# Small coal loader



## isoc (Jan 23, 2017)

I am modeling a branch line, and don't have bench work enough to have a good service area for steam locomotives. So I am imagining that the roundhouse and most service areas are at the other end of the branch line, which is "off site" for me. 

I do have a water tank along the line, but at an area I have designated for locomotives to "park" in between runs, I would like to be able to have a small coal loading capability. In my imagination, most locomotives don't need much coal, but sometimes they might need some. 

I have been imagining putting a pile of coal where the locomotives sit. I don't want to build a "tower". 

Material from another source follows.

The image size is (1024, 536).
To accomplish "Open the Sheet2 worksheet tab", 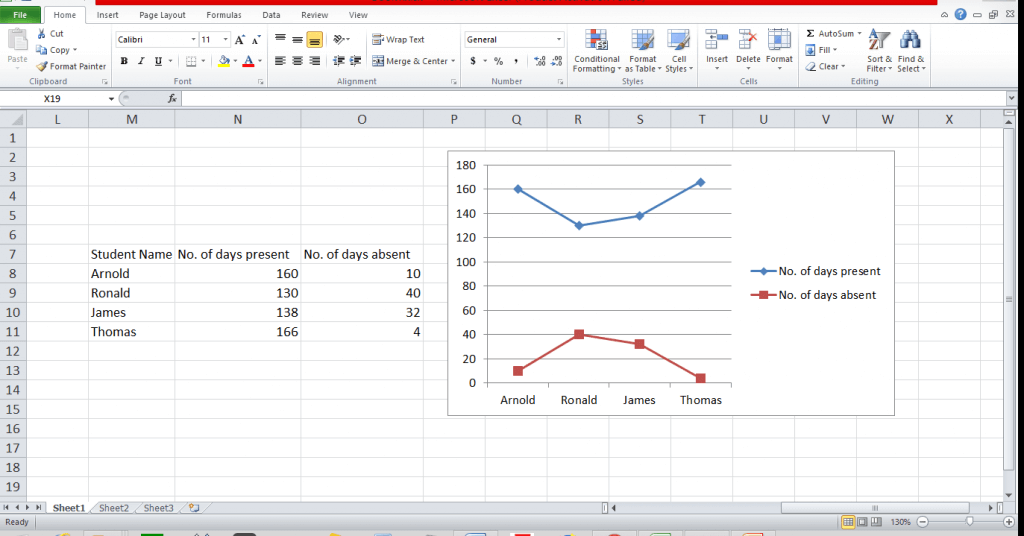I will pyautogui.click(x=114, y=508).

Attached is a conceptual picture of some balsa wood I placed there to see what a small "loader" might look like, to lift the coal off the pile and get it into a tender. I can't find any kit like this. Has anyone built something like this, or am I all on my own?

- Ted


----------



## Tom17 (Jan 14, 2016)

How about this https://www.walthers.com/truck-dump-kit


----------



## isoc (Jan 23, 2017)

Thanks, Tom. I'll look for that at my local hobby shop!

- Ted


----------



## CTValleyRR (Jul 26, 2014)

You might try adapting one of these:

https://www.walthers.com/old-time-coal-conveyor-kit-pkg-3


----------



## J.C. (Dec 24, 2016)

you could use the one CT suggested but put in a short siding then park a small 50 or 70 ton hopper and load out of it.


----------



## isoc (Jan 23, 2017)

This is what I got, about 80% of what I wanted, so it's OK for me.



- Ted


----------



## J.C. (Dec 24, 2016)

looks good the only thing I would do if mine would put a road to coal pile so dump truck could refill it or park a truck dumping coal there.


----------



## isoc (Jan 23, 2017)

For now that road is off the bench work. It's there, we just can't see it. I did add a bit of "dirt" to the grassy area, where a truck may occasionally pull up and tear up the turf. I may add a bit of road on the layout, too, after I "visualize" a bit more. My local hobby shop does have some of the Walther's Coal Yard Workers, so some of them will be working around this area. - Ted


----------



## Magic (Jan 28, 2014)

That coal loader worked out very nice indeed.

Magic


----------



## CTValleyRR (Jul 26, 2014)

I like it! Looks very good.

In addition to the road, perhaps a guy with a shovel moving it in, or even a backhoe, would complete the scene.


----------



## isoc (Jan 23, 2017)

Here it is with a couple of workers. - Ted


----------



## time warp (Apr 28, 2016)

Looks as good as anything you would find in the prototype. Excellent!


----------